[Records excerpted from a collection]

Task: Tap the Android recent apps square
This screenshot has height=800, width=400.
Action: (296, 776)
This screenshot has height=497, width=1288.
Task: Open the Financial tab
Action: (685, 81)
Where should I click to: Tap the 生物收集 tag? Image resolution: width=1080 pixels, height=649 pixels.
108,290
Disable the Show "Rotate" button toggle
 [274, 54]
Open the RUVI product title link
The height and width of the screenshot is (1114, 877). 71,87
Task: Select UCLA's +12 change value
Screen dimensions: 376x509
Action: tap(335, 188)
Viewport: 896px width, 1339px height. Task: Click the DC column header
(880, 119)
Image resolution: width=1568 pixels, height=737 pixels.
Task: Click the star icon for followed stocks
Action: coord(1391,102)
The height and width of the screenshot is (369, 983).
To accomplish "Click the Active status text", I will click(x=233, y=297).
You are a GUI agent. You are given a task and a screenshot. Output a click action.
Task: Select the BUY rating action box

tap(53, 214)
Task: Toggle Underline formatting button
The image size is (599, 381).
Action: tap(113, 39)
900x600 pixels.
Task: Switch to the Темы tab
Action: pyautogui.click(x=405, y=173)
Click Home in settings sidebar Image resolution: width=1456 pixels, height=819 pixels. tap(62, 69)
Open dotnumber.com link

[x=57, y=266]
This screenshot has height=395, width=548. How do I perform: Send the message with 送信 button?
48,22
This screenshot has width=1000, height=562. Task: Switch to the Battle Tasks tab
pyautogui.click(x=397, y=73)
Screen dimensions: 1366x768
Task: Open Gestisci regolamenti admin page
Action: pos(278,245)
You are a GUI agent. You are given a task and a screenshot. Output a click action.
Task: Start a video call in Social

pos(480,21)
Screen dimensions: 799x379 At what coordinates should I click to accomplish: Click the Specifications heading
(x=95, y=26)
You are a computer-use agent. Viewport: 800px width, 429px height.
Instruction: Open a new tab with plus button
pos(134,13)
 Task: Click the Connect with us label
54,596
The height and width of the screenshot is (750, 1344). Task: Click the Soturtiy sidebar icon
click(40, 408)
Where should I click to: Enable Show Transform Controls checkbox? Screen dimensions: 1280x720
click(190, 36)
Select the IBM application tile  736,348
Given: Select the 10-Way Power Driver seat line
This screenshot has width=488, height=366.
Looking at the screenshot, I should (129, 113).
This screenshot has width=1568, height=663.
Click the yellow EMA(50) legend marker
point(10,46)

## WHAT IS NEEDED:
Once the line that contains "The height and width of the screenshot is (750, 1344)." is found, please give it again exactly, along with each line that comes after it, through the last line of the entries.

## SOLVED PROBLEM:
The height and width of the screenshot is (750, 1344). Task: Click the Soturtiy sidebar icon
click(40, 408)
Where should I click to: Enable Show Transform Controls checkbox? Screen dimensions: 1280x720
click(190, 36)
Select the IBM application tile  736,348
Given: Select the 10-Way Power Driver seat line
This screenshot has width=488, height=366.
Looking at the screenshot, I should (129, 113).
This screenshot has width=1568, height=663.
Click the yellow EMA(50) legend marker
point(10,46)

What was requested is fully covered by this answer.